9. Il ressort des termes mêmes de ces dispositions que l'autorité compétente doit, pour décider de prononcer à l'encontre de l'étranger soumis à l'obligation de quitter le territoire français une interdiction de retour et en fixer la durée, tenir compte, dans le respect des principes constitutionnels, des principes généraux du droit et des règles résultant des engagements internationaux de la France, des quatre critères qu'elles énumèrent, sans pouvoir se limiter à ne prendre en compte que l'un ou plusieurs d'entre eux. La décision d'interdiction de retour sur le territoire français doit comporter l'énoncé des considérations de droit et de fait qui en constituent le fondement, de sorte que son destinataire puisse à sa seule lecture en connaître les motifs. Si cette motivation doit attester de la prise en compte par l'autorité compétente, au vu de la situation de l'intéressé, de l'ensemble des critères prévus par la loi, aucune règle n'impose que le principe et la durée de l'interdiction de retour fassent l'objet de motivations distinctes, ni que soit indiquée l'importance accordée à chaque critère. Il incombe ainsi à l'autorité compétente qui prend une interdiction de retour d'indiquer dans quel cas susceptible de justifier une telle mesure se trouve l'étranger. Elle doit par ailleurs faire état des éléments de la situation de l'intéressé au vu desquels elle a arrêté, dans son principe et dans sa durée, sa décision, eu égard notamment à la durée de la présence de l'étranger sur le territoire français, à la nature et à l'ancienneté de ses liens avec la France et, le cas échéant, aux précédentes mesures d'éloignement dont il a fait l'objet. Elle doit aussi, si elle estime que figure au nombre des motifs qui justifient sa décision une menace pour l'ordre public, indiquer les raisons pour lesquelles la présence de l'intéressé sur le territoire français doit, selon elle, être regardée comme une telle menace. En revanche, si, après prise en compte de ce critère, elle ne retient pas cette circonstance au nombre des motifs de sa décision, elle n'est pas tenue, à peine d'irrégularité, de le préciser expressément.

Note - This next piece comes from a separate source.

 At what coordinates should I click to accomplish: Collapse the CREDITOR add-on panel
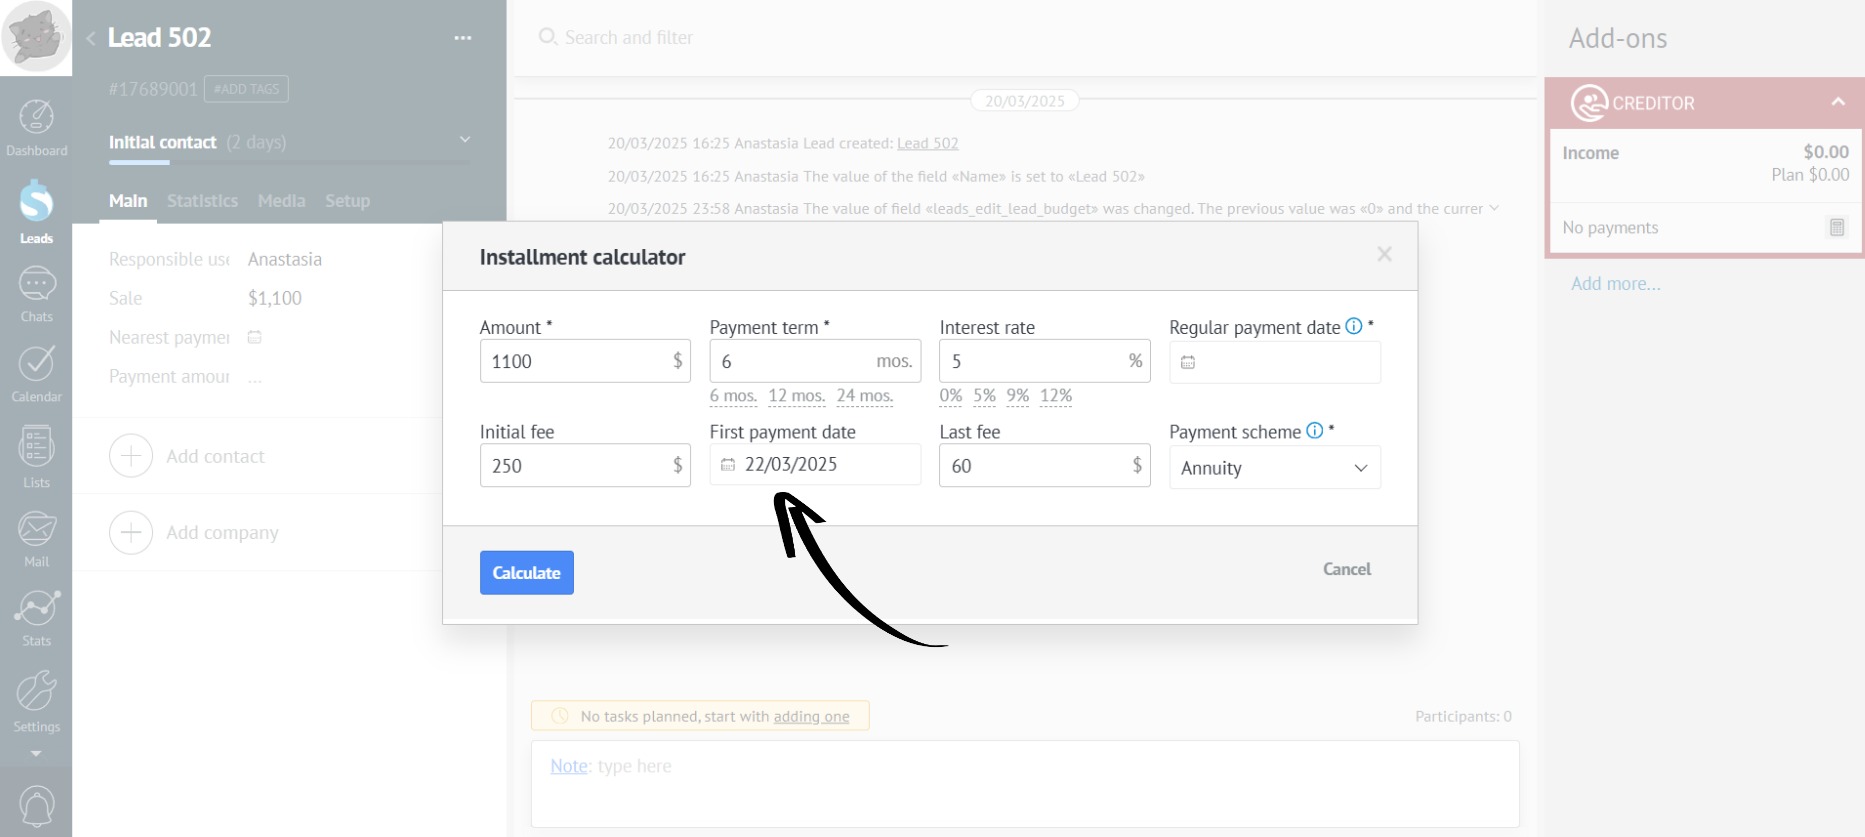coord(1837,102)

10. Il résulte de ce qui a été précédemment exposé que le requérant n'établit pas, par les pièces qu'il produit, disposer de lien personnel ou familial stable et intense sur le territoire français et qu'il n'y justifie pas d'une présence ancienne. Par suite, M. C n'est pas fondé à soutenir que la décision du préfet de Seine-et-Marne lui interdisant le retour pour une durée de trois ans méconnaît les dispositions de l'article L. 612-10 du code de l'entrée et du séjour des étrangers et du droit d'asile.

11. Pour les mêmes motifs que ceux exposés aux points 3 à 6, M. C n'est pas fondé à soutenir que la décision attaquée méconnaît les stipulations des articles 8 et 15 de la convention européenne de sauvegarde des droits de l'homme et des libertés fondamentales.

12. Il résulte de tout ce qui précède que les conclusions à fin d'annulation de

M. C doivent être rejetées, ainsi que, par voie de conséquence, ses conclusions à fin d'injonction et celles présentées au titre des frais d'instance.

D E C I D E :

Article 1er: La requête de M. C est rejetée.

Article 2 : Le présent jugement sera notifié à M. A C et au préfet de Seine-et-Marne.

Délibéré après l'audience du 25 mars 2025, à laquelle siégeaient :

Mme Deniel, présidente,

Mme Biscarel, première conseillère,

Mme Fabre, conseillère.

Rendu public par mise à disposition au greffe le 8 avril 2025.

La rapporteure,

B. BiscarelLa présidente,

C. DenielLa greffière,

A. Capelle

La République mande et ordonne au préfet de Seine-et-Marne en ce qui le concerne et à tous commissaires de justice à ce requis en ce qui concerne les voies de droit commun, contre les parties privées, de pourvoir à l'exécution de la présente décision.